Jeremy Clark
Associate Professor
Concordia Institute for Information Systems Engineering (CIISE)
Concordia University
12:00pm (noon) – 1pm
Friday, September 8, 2023
Remotely via WebEx: https://umbc.webex.com/meet/sherman
Abstract:
Optimistic rollups like Arbitrum and Optimism are in wide use today as an opt-in scalability overlay (“L2”) for blockchains like Ethereum. In this talk, we propose methods for sidestepping two practical pain-points for users of optimistic rollups: (1) withdrawing ETH takes 7 days (a “withdrawal window”) to allow disputes before finalizing, and (2) withdrawing ETH to L1 requires the user to first have ETH on L1 to pay gas fees. Our solution involves making withdrawals (“exits”) tradeable before they are finalized so they can be bought and sold for ETH that is already finalized on Ethereum. We propose prediction markets to insure exits and consider how tradeable exits should be priced. We implement and test the changes in the bridge/outbox of Arbitrum Nitro, the most used L2. The main takeaway is that anyone on L1 (users or contracts) can safely accept withdrawn tokens while the dispute period is still open despite having no knowledge of what is happening on L2. In collaboration with: M. Moosavi (OffchainLabs/Concordia), M. Salehi (OffchainLabs), D. Goldman (OffchainLabs).
About the Speaker:
Jeremy Clark is an associate professor at the Concordia Institute for Information Systems Engineering.
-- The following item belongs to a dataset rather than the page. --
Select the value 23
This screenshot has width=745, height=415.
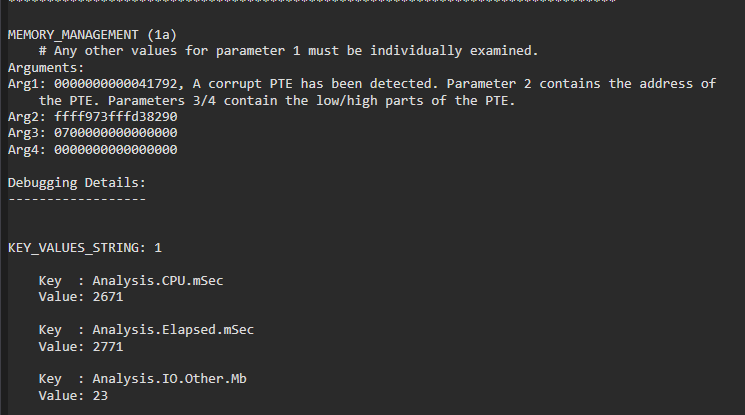point(100,395)
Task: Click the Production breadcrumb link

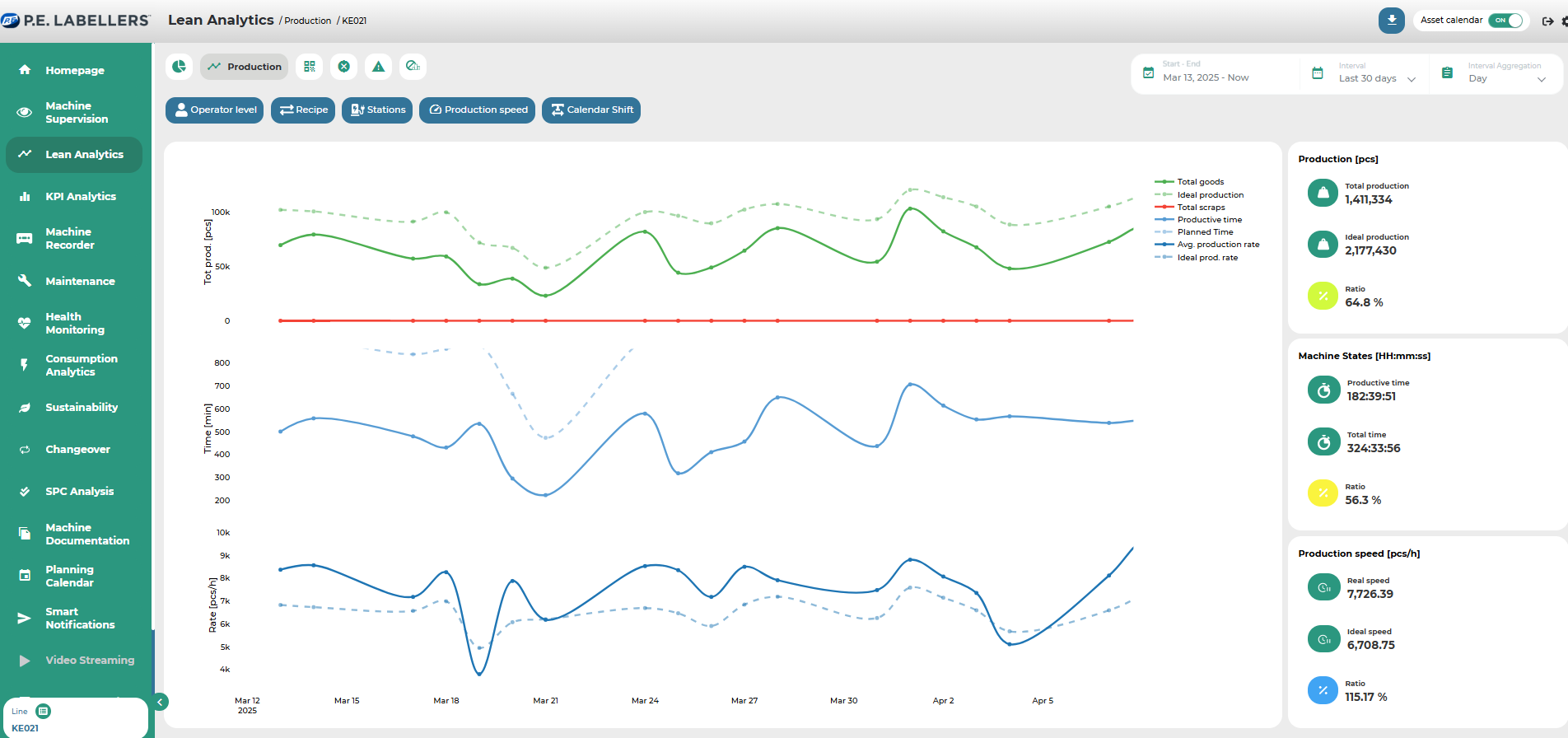Action: [308, 21]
At Concordia, he holds the NSERC/Raymond Chabot Grant Thornton/Catallaxy Industrial Research Chair in Blockchain Technologies. He obtained his PhD from the University of Waterloo, where his gold medal dissertation was on designing and deploying secure voting systems including Scantegrity—the first cryptographically verifiable system used in a public sector election. He wrote one of the earliest academic papers on Bitcoin, completed several research projects in the area, and contributed to the first textbook. Beyond research, he has worked with several municipalities on voting technology and testified to both the Canadian Senate and House finance committees on Bitcoin.
Website: pulpspy.com
Host:
Alan T. Sherman, sherman@umbc.edu
Upcoming CDL Meetings:
- September 29, Enis Golaszewski (UMBC), Formal Analysis of SBP
- October 6, RJ Joyce (UMBC), Benchmarks datasets for Malware
- October 20 (1-2pm) Josh Benaloh (Microsoft), ElectionGuard
- November 3, Jason Rheinhart (Sandia), Risk analysis
- November 17 (1-2pm) Austin Murdoch (Sixmap)
- December 1, Enis Golaszewski (UMBC), Automatic cryptographic bindings
Support for this event was provided in part by the National Science Foundation under SFS grant DGE-1753681.
The UMBC Cyber Defense Lab meets biweekly Fridays 12-1 pm. All meetings are open to the public.